Önceki günkü yazımızda Yemen’deki iç çatışmaların Suudi Arabistan’la İran’ı karşı karşıya getirebileceğini ve bu tehlikenin bölgesel, hatta küresel boyutlar alabileceğini belirtmiştik.
Bu noktaya tahmin edildiğinden de hızlı gelindi. İsyancı Şii Husi güçler ülkenin güneyinde saldırılarını yoğunlaştırıp stratejik Aden liman kentini neredeyse ele geçirecek duruma gelince, Suudi Arabistan önderliğindeki yeni koalisyon, askeri müdahale düğmesine bastı.
Bu harekât halen Husilerin kontrolü altında bulunan başkent San’a’ya karşı hava akınlarıyla başladı. Operasyonun bundan sonra karadan da sürmesi söz konusu.
Suudi Arabistan ve koalisyon ortaklarının bu müdahale için öne sürdükleri gerekçe, Devlet Başkanı Mansur Hadi’nin başında bulunduğu “meşru” hükümetin başkaldıran ve “dışarıdan” destek gören Husilerin tehdidi altında bulunmasıdır.
Bu tutum, operasyona lojistik katkıda bulunan ABD’nin aktif desteğine sahip. Türkiye de resmi bir beyanla bu eyleme arka çıkmış bulunuyor.
Yeni bir cephe
Yeni koalisyonda Suudi nüfuzu altındaki Körfez’deki Arap Emirlikleri’nin yanı sıra, Mısır, Sudan, Fas, Ürdün ve Pakistan’ın da yer alması çok anlamlıdır.

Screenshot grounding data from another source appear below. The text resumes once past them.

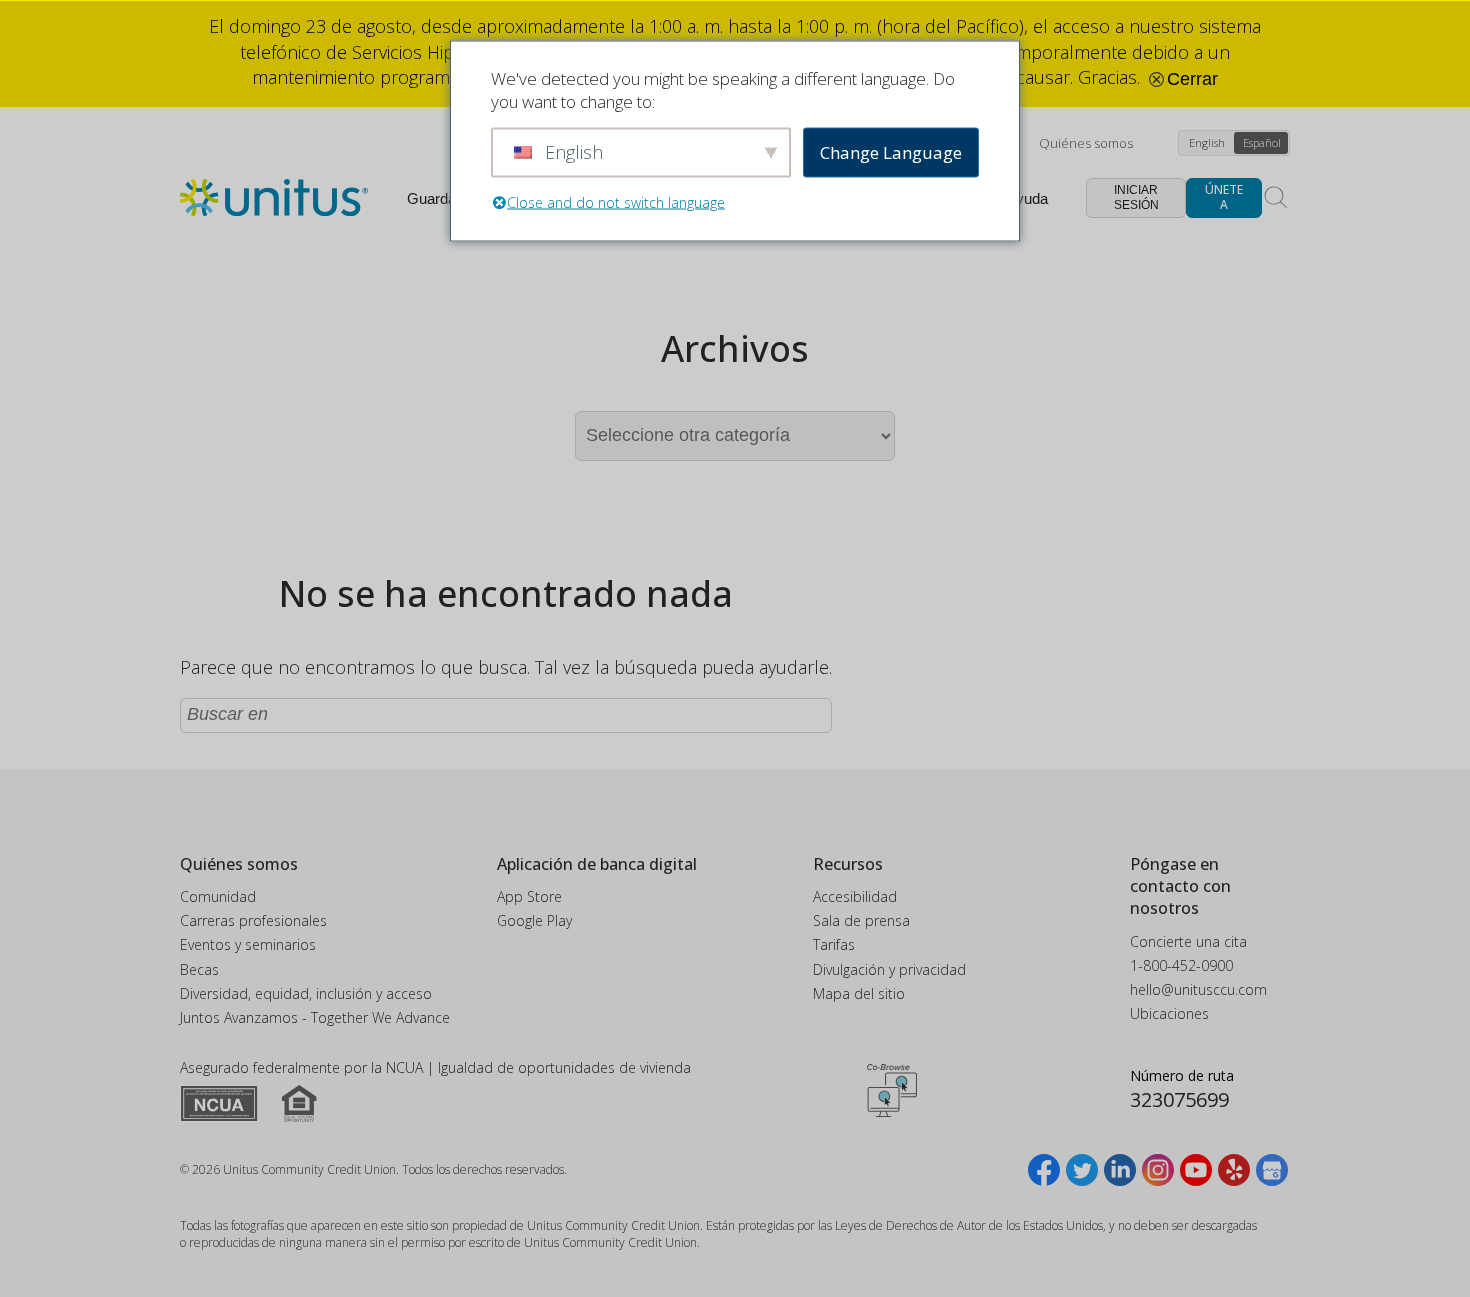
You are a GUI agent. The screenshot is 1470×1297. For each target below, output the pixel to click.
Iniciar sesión (1136, 197)
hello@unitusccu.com (1198, 989)
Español (1262, 142)
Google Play (534, 920)
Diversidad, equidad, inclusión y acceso (306, 993)
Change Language (891, 152)
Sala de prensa (861, 920)
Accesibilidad (855, 896)
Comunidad (218, 896)
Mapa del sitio (859, 993)
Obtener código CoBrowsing (892, 1090)
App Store (529, 896)
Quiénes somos (1086, 143)
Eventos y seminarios (248, 944)
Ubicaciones (1169, 1013)
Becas (199, 969)
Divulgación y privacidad (889, 969)
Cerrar (1190, 79)
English (1207, 142)
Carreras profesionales (253, 920)
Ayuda (1027, 198)
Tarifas (834, 944)
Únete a (1224, 196)
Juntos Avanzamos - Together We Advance (315, 1017)
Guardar (434, 198)
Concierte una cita (1188, 941)
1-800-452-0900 (1181, 965)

Aslında Yemen’de isyancılarla rejim arasında 2011 Arap Baharı’ndan sonra ortaya çıkan (ve eski devlet başkanı Abdullah Saleh’in “düşmesine” yol açan) çatışmalar, bir iktidar kavgasının tezahürüdür. Yemen’in 25 milyon nüfusunun yüzde 30’unu oluşturan Husiler, yönetimde ortaklık ve çoğunlukta oldukları bölgelerde de geniş özerklik isteyerek yola çıktılar. Bunu sağlamak için de silaha sarıldılar.